They say opposites attract. But that's rarely been true in my experience. If I now had a picture of CeeCee Burke, it was perhaps a reflection of this confident, assertive lawyer. He said CeeCee was tough. He was tough. He was also intelligent, aggressive, controlling, and impetuous. What did that tell me about CeeCee?

“When did you get engaged?”

He looked away and I knew he wasn't seeing his office or me. “That weekend.”

So, yes, I called it right when I decided he was impetuous. And so was CeeCee.

“Do you know of any reason why anyone in the family would want her dead?” It was a bald, tough question.

His face hardened. “If I knew”—his voice was low and thick—“I'd have done something long before now.”

I stood, picked up my purse. “Thank you, Mr. Dugan, for your time.”

He said nothing until I was almost to the door.

“Mrs. Collins, are you going to Ahiahi?”

I looked back. His face was grim, all traces of warmth gone.

“Yes.”

“If what you suspect is true”—he spoke slowly, emphatically—” you will be in great danger.”

“I know.” I turned away. But as I closed his office door and hurried through the anteroom, I wondered if he was warning me…

Or threatening me.

I
reached the outskirts of Pottsboro. I doubted the main street—a straggle of small stores, a barbecue restaurant and several gas stations—had changed much in decades. And certainly not in the short span of years since the kidnapping.

I'd not found a phone listing for Johnnie Rodriguez. But I'd traced down an AP reporter in Dallas who had covered the kidnapping and learned that Rodriguez lived with his mother, Maria. I got her phone number and address. I debated calling. But I didn't want to frighten Johnnie. No, I wasn't going to take any chances. I was going to talk to him, whatever effort it took. And somehow, through threats or bribery or persuasion, I was going to find out what he told Richard.

I got directions at a gas station. Ten minutes later the rental car jolted to a stop at the end of a rutted, red dirt road in front of a small frame house.

There was no yard. Blackjack oaks crowded close to a
dusty path. I slammed the car door and the sound seemed overloud in the country quiet. Crows cawed. Far above, a Mississippi kite, its huge wings spread wide, rode a thermal draft.

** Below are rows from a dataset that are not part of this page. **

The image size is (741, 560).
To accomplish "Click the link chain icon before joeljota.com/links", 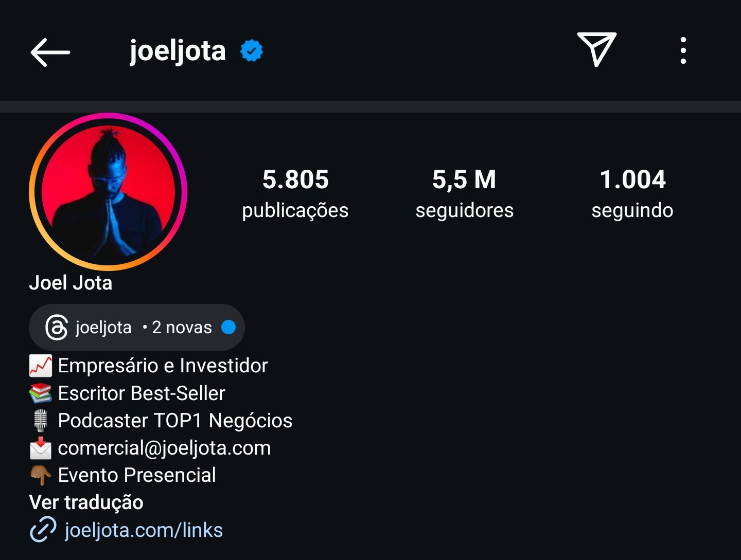I will click(x=40, y=530).
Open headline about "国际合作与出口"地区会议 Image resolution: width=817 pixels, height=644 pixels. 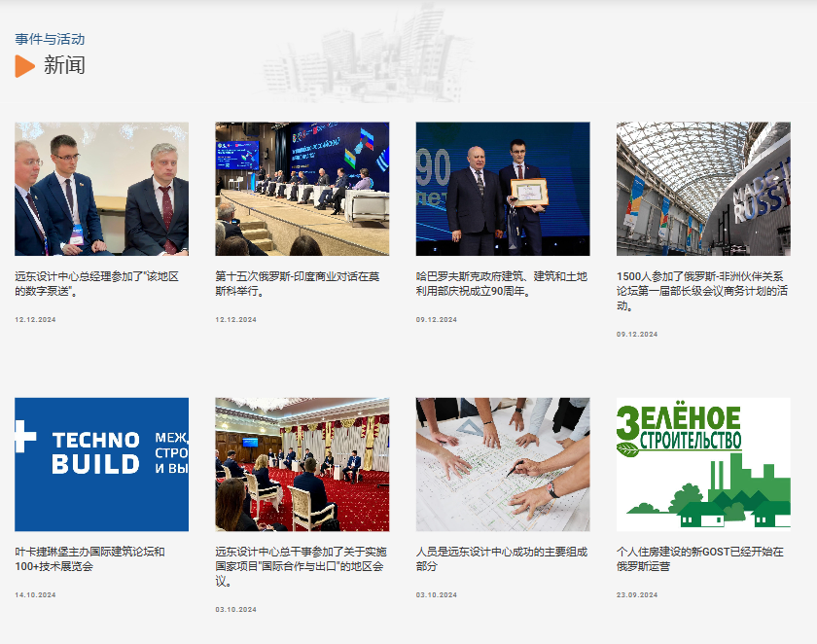(x=300, y=566)
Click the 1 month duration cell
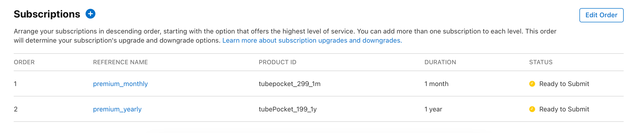The image size is (644, 133). click(x=436, y=84)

Just for an instant I paused. Six years ago Richard heard the slam of a car door, felt a cool lake breeze, faced this empty path. It was as if he stood beside me, just for an instant. “Richard…”

Then a crow flapped past and the sense of Richard's presence was gone and I was left with a haunting feeling of unease. Richard walked this path and it led him to Kauai and his death.

I felt the faint warmth of the March sun and knew I did not want to die. Not now. Not yet. It's hard to be frightened. It's hard to find courage. “Richard…” I took a deep, ragged breath. I moved forward. Forced myself forward.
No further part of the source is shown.